In that story THE DESPOILERS the Uniformity Postulate was not denied. The incomprehensible in that story was the mind of a Despoiler. It, to the human mind, was incomprehensible; and to the Despoiler, the human mind was incomprehensible.

Each viewed the Universe differently due to a difference in whatever lies at the foundations of the thinking processes. In other words, uniformity of the principle of thought was denied there.

Both the Despoilers and Man had mechanical civilization and science, but due to their different minds neither could comprehend completely the viewpoint of the other ON THE SAME THING. Each had applied his REASON to the disorder of nature and constructed what to him was a REASONABLE PICTURE.

The type of mentality I attributed to the Despoiler may be impossible. It may be that if the human race eventually reaches out and encounters other intelligent races it will find that the basic principles which result in thought as we know it are the ONLY basic principles that can give rise to thinking intelligence, so that wherever we find civilization we will find creatures that think the same as we do, and have seen the same pattern in nature that we have.

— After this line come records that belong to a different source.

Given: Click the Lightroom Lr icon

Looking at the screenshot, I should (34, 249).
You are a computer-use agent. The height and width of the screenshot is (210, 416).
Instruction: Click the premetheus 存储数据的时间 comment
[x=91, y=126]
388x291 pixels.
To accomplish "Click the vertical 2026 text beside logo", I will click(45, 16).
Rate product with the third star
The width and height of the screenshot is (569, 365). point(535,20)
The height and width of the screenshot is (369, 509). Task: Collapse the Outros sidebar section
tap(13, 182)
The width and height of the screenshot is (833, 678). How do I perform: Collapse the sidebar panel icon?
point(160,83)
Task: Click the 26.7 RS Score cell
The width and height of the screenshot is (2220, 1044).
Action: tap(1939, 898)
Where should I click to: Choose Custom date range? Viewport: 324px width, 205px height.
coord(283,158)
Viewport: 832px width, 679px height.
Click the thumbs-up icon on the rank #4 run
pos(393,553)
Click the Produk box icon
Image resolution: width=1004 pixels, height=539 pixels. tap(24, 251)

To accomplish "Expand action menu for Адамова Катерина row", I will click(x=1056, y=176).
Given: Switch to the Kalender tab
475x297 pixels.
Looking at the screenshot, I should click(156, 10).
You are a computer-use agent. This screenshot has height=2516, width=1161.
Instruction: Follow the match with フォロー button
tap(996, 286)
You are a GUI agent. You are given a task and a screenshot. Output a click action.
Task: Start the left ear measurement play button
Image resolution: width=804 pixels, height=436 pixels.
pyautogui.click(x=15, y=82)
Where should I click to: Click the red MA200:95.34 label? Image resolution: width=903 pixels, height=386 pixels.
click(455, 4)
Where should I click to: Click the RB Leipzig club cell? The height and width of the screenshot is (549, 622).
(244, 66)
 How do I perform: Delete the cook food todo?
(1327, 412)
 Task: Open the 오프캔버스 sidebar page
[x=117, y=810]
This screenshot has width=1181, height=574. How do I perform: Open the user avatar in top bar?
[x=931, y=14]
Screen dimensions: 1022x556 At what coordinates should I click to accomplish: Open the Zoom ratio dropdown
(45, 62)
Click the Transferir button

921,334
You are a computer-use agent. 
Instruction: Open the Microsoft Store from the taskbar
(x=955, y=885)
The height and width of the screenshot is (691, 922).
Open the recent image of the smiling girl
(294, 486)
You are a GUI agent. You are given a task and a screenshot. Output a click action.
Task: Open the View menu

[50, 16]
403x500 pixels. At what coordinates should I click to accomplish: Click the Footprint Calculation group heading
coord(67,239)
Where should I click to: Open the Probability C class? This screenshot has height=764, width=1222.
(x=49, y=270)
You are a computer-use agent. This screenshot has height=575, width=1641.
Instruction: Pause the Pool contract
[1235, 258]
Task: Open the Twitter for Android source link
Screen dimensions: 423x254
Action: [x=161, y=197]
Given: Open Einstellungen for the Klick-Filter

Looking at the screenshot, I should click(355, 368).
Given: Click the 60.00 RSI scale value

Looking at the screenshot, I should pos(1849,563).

There is another possibility besides the encountering of incomprehensible minds. That is the possibility of encountering incomprehensible "islands" of reality.

One thing we have discovered about nature that makes such "islands" possible—or that makes it possible WE are living in such an "island"—is that matter has a habit of "reacting" to some types of energy patterns, and "totally ignoring" others.

Perhaps you can better understand what I mean by the following analogous position: Kah is an intelligent entity fixed at a certain point. He can only derive a picture of reality from what he sees. He can only see a foot in front of him. In all his existence he has seen only one type of thing—rocks about an inch in diameter. He therefore concludes that all reality is rocks an inch in diameter.

He is unable ever to learn that he is situated at a place where the one-inch rocks leave a screen with seven-eighths-inch holes that let every smaller pebble and all the sand through, and that seven-eighths-inch screen is the catch-all for a higher screen with one-inch holes that kept everything larger from coming through.

His Universe is brought to him by selective screening. He rationalizes what his Universe presents him, and postulates that ALL reality is identical to what he can experience. He can NOT conceive of what is utterly beyond his range of experience and imagination—which is merely the re-arrangement of reality or of thoughts derived from reality.

We are perhaps in much that same position. To be sure, our telescopes bring us data from stars that are so far away the human race will never reach them—but is not our telescope a "screen" that brings us only the one-inch rocks?